> [ABOUT THIS EXERCISE] In this exercise, return each entry exactly as given.
══════════════════════════════
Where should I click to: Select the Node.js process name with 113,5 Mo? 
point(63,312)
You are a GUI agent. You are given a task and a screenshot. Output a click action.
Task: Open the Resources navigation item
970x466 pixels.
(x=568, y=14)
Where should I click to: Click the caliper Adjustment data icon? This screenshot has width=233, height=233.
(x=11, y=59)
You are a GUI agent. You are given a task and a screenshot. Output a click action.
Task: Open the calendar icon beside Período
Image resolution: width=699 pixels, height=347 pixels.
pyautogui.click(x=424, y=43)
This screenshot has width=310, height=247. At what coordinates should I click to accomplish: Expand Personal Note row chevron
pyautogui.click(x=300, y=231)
══════════════════════════════
> [ANSWER AREA]
Where should I click to: Select the Node.js process name with 113,5 Mo? 
point(63,312)
You are a GUI agent. You are given a task and a screenshot. Output a click action.
Task: Open the Resources navigation item
970x466 pixels.
(x=568, y=14)
Where should I click to: Click the caliper Adjustment data icon? This screenshot has width=233, height=233.
(x=11, y=59)
You are a GUI agent. You are given a task and a screenshot. Output a click action.
Task: Open the calendar icon beside Período
Image resolution: width=699 pixels, height=347 pixels.
pyautogui.click(x=424, y=43)
This screenshot has width=310, height=247. At what coordinates should I click to accomplish: Expand Personal Note row chevron
pyautogui.click(x=300, y=231)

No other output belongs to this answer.